With reference now to the drawings, therein is illustrated an apparatus 10 for forming a truss assembly, generally designated T, embodying the principles of the present invention. While truss T may be formed in a wide variety of differing configurations, the truss is typically illustrated as including a pair of spaced-apart, parallel truss chords C between which extend a plurality of truss webs W joined to the chords C with nail plate connector portions P. As will be observed in FIG. 1, the truss webs W may be of metallic construction wherein the connector portions P are integrally formed therewith. Webs of wooden material may likewise be employed, with separate nail plate connector portions P positioned along the chords C for joining the chords and the webs.
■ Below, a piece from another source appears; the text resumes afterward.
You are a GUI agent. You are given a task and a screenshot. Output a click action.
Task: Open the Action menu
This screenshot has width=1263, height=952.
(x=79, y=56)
Apparatus 10 includes a frame 12 including a plurality of vertical legs 14 to facilitate convenient positioning of the truss elements on the apparatus for truss fabrication. A plurality of spaced, laterally extending upper cross-frame members 16 extend between respective lateral pairs of the frame legs 14, with a pair of side frame members 15, illustrated as comprising angle members, extending longitudinally along the laterally opposite sides of the frame. A plurality of lower cross-frame members 18 and diagonal braces 20 (FIG. 6) lend desired rigidity and strength to the frame.
The embodiment of apparatus 10 illustrated in the drawings is formed as a unit having a length of approximately twenty feet. Therefore, fabrication of trusses of greater lengths is readily achieved by aligning two or more of the apparatuses in end-to-end relation for use together, such as illustrated in FIG. 1 wherein a portion of a like apparatus 10' is shown being operated in conjunction with the apparatus 10.
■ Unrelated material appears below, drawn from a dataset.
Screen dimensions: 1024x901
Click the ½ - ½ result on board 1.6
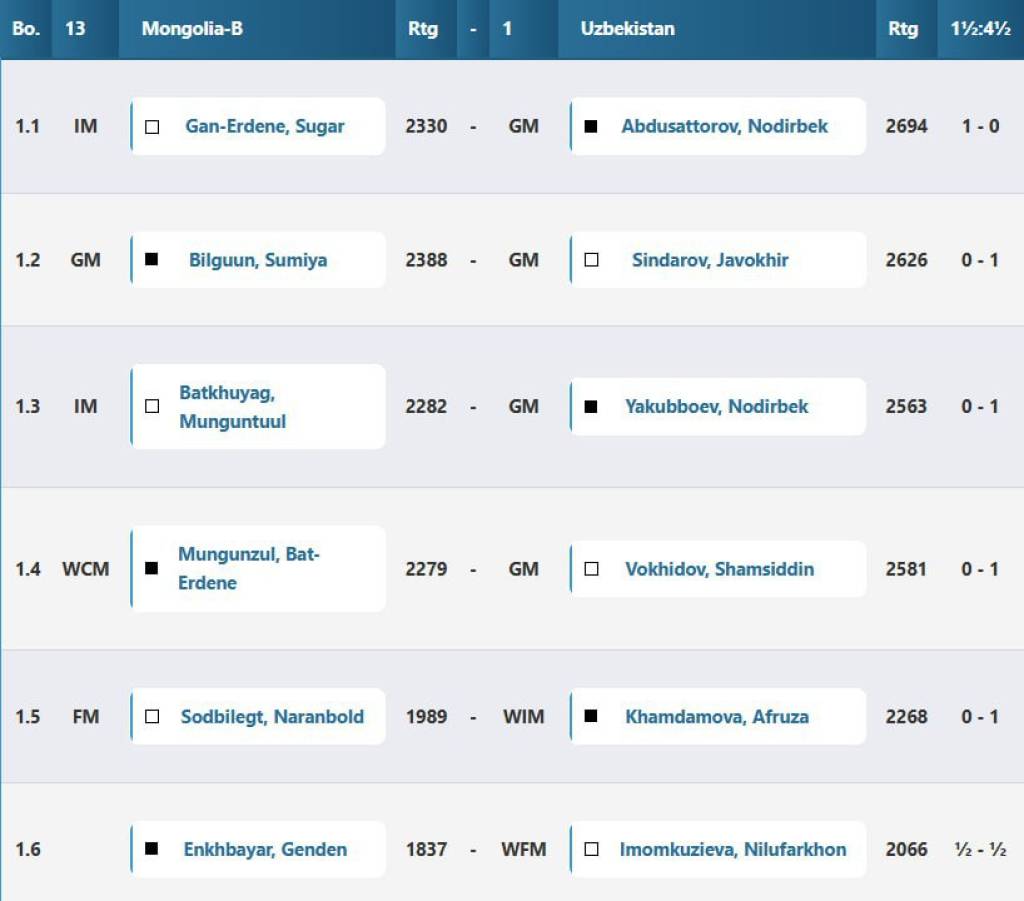(980, 849)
In accordance with the present invention, apparatus 10 includes first and second support rails 22 and 24 which are supported on frame 12 in generally parallel relation. As will be further described, the present apparatus is configured to permit relative lateral movement of the support rails 22 and 24, and to this end, second support rail 24 is slidably mounted on upper cross-frame members 16.
In order to apply clamping pressure to the connector portions P of the truss being formed for joining chords C and webs W, first and second pressure clamps 26 and 28 are mounted on frame 12 for selective positioning longitudinally thereof. As will also be further described, each of the pressure clamps preferably includes a hydraulic fluid ram whereby the connector portions P of the truss can be embedded in wooden truss elements by selective positioning of the pressure clamps 26 and 28 along the apparatus frame.
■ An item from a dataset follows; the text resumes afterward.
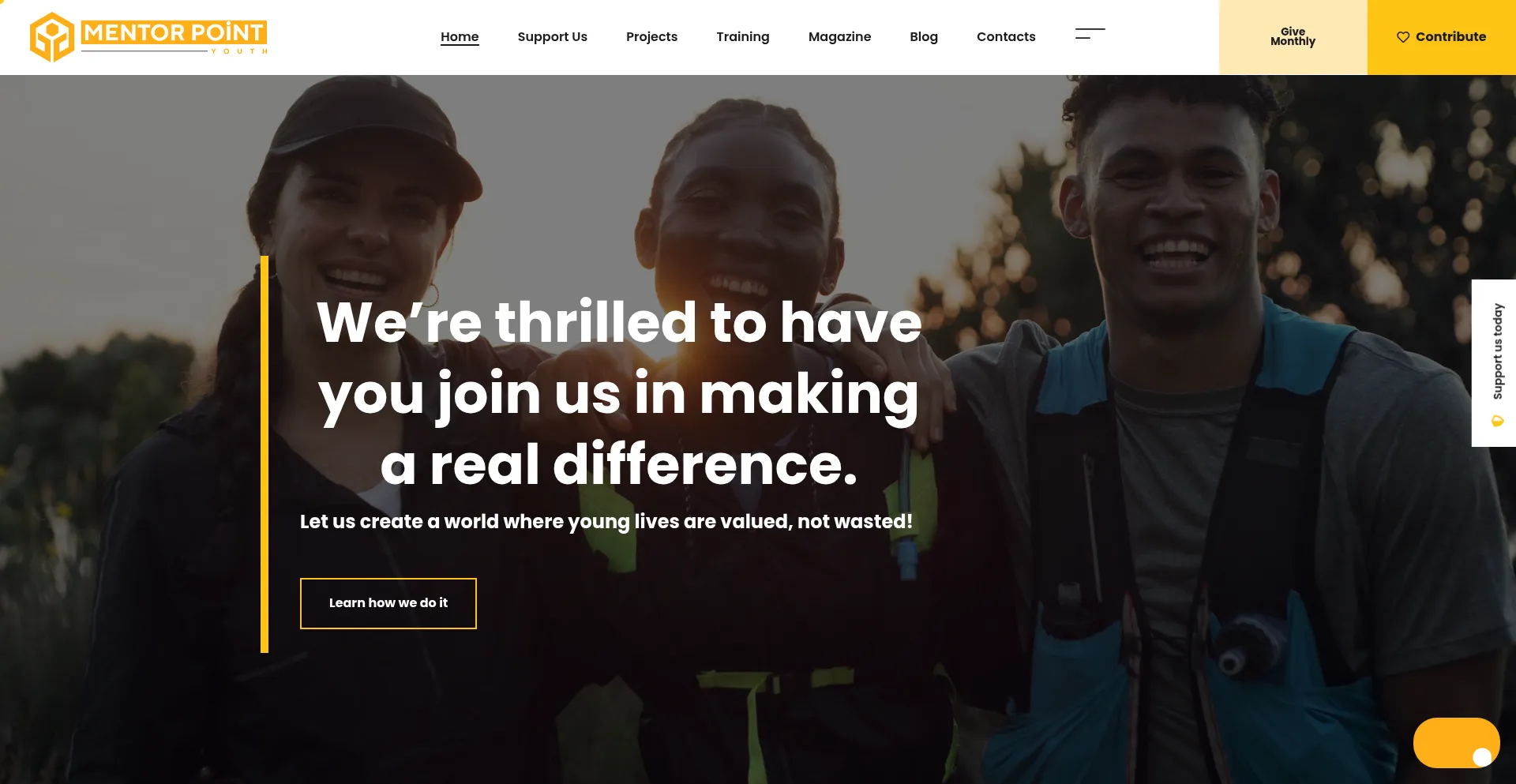Open the Contacts page
Screen dimensions: 1516x784
coord(1006,37)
With particular reference to FIGS. 1, 2, and 4, it will be observed that the first and second support rails 22 and 24 are of like configuration as will now be described. Each support rail includes a lower plate 30, with the plate 30 of first support rail 22 affixed to apparatus frame 12 generally at one lateral edge thereof, and with the lower plate 30 of second support rail 24 slidably supported by upper cross-frame members 16.
Each of the support rails 22 and 24 further includes a plurality of longitudinally spaced, generally L-shaped supports 32 which extend upwardly from the lower support rail plates 30. Each support rail further includes a vertical inner plate 34 affixed to the vertical legs of the respective supports 32, and an upper horizontal plate 36 affixed to the respective horizontal legs of the supports 32. Spacer plates 37, preferably comprising plywood or a like material exhibiting some compressibility, are affixed to the lower surfaces of upper plates 36 between the L-shaped supports 32. The provision of spacer plates 37 desirably provides a cushioning effect during application of clamping pressure with clamps 26 and 28 and acts to give a more positive clamping action on connector positions P than with unyielding steel spacer surfaces.
As best shown in FIG. 1, each upper plate 36 of the support rails 22 and 24 is preferably provided with a plurality of chord support pegs 38 which are selectively positionable in a plurality of laterally aligned peg holes 40. By this construction, the support rails 22 and 24 can be very easily adjusted for receiving truss chords C of different sizes, with the vertical dimension of support pegs 38 selected to avoid interference with pressure clamps 26 and 28 during operation of the clamps.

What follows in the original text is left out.